- What the task requires -
Copy the rows word for word, starting at the line that contains "Locate an element" and ending after the line that contains "pupil-icon is located". Omit the pictures.

- Provided entries -
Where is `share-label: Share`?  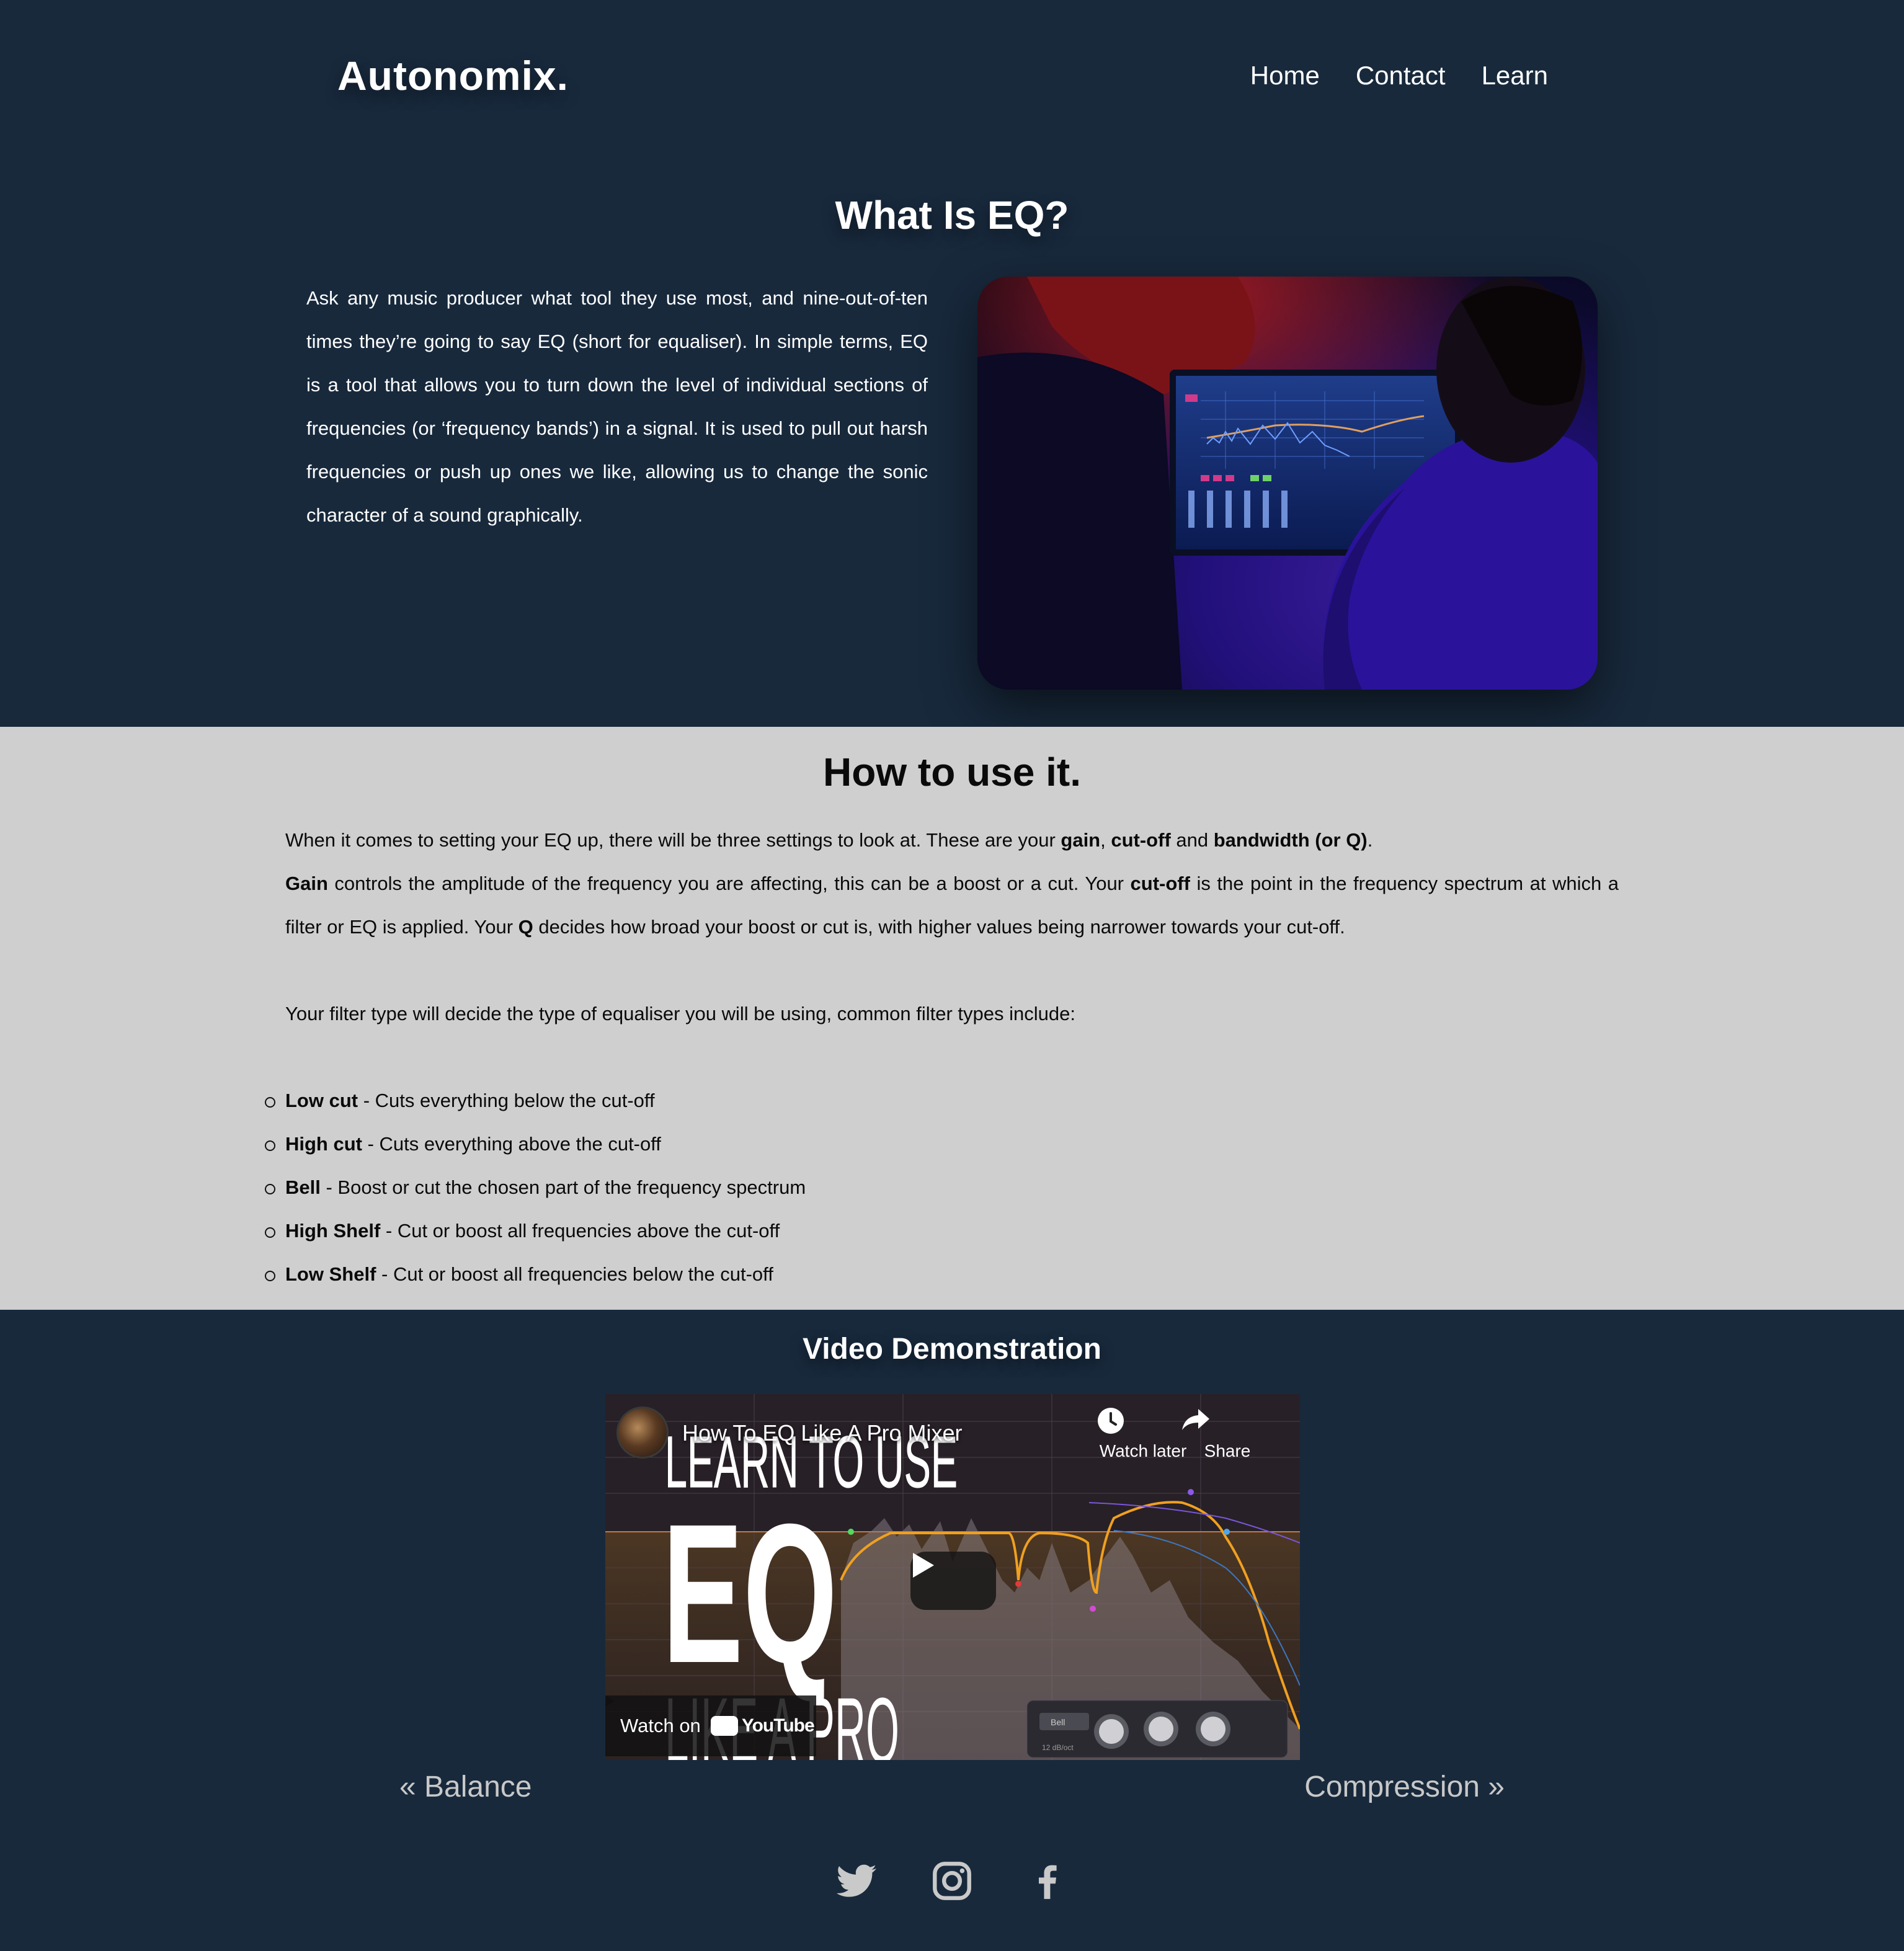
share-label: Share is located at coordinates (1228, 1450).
* * *
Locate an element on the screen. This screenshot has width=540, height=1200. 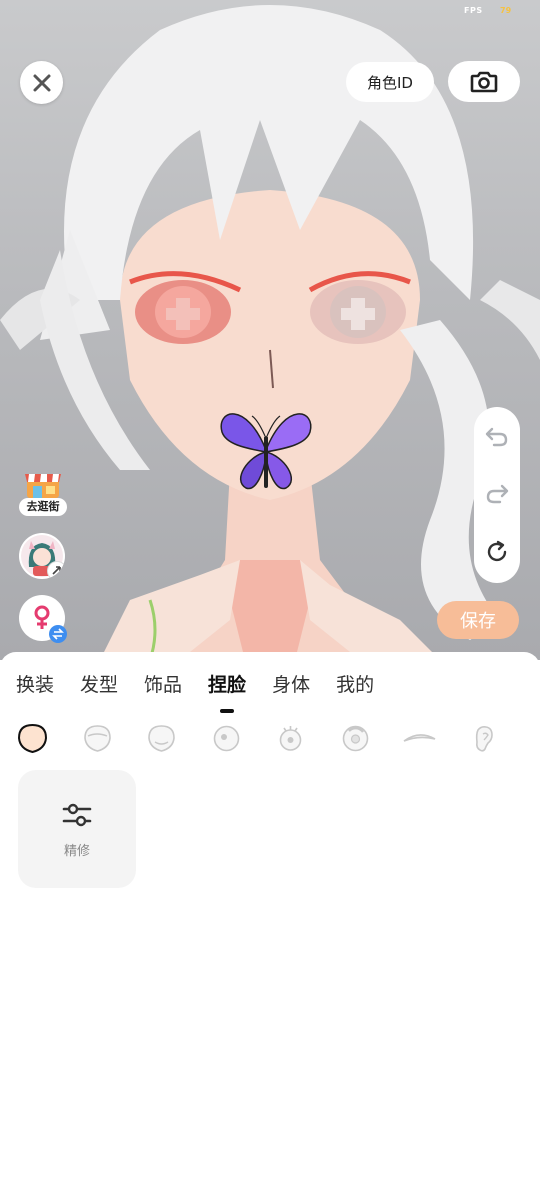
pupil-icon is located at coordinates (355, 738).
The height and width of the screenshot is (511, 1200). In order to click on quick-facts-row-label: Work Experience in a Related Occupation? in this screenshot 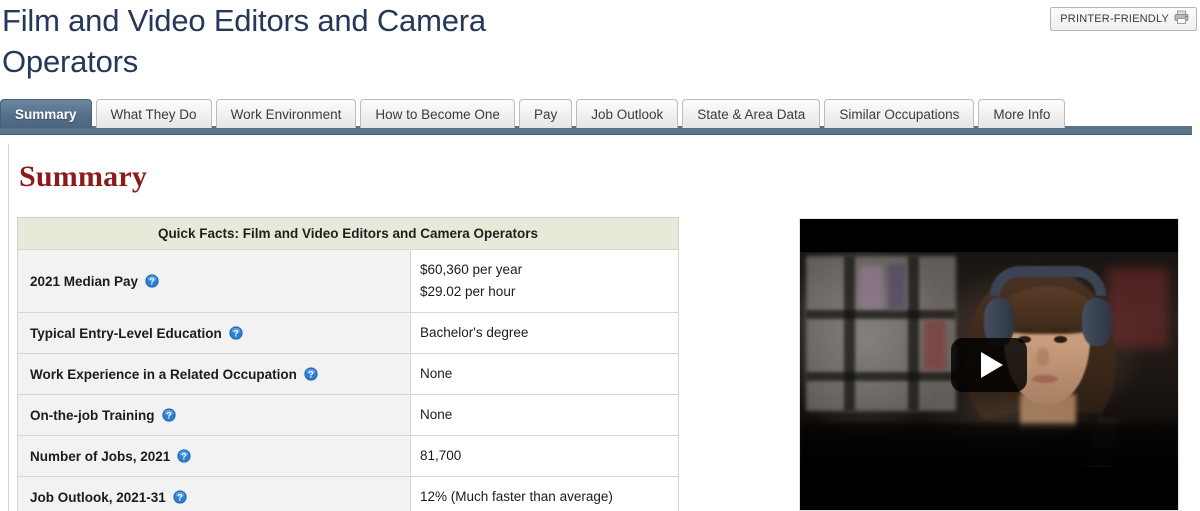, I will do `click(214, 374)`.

- Result -
Locate an element on the screen. This screenshot has width=540, height=1200. 
pupil-icon is located at coordinates (355, 738).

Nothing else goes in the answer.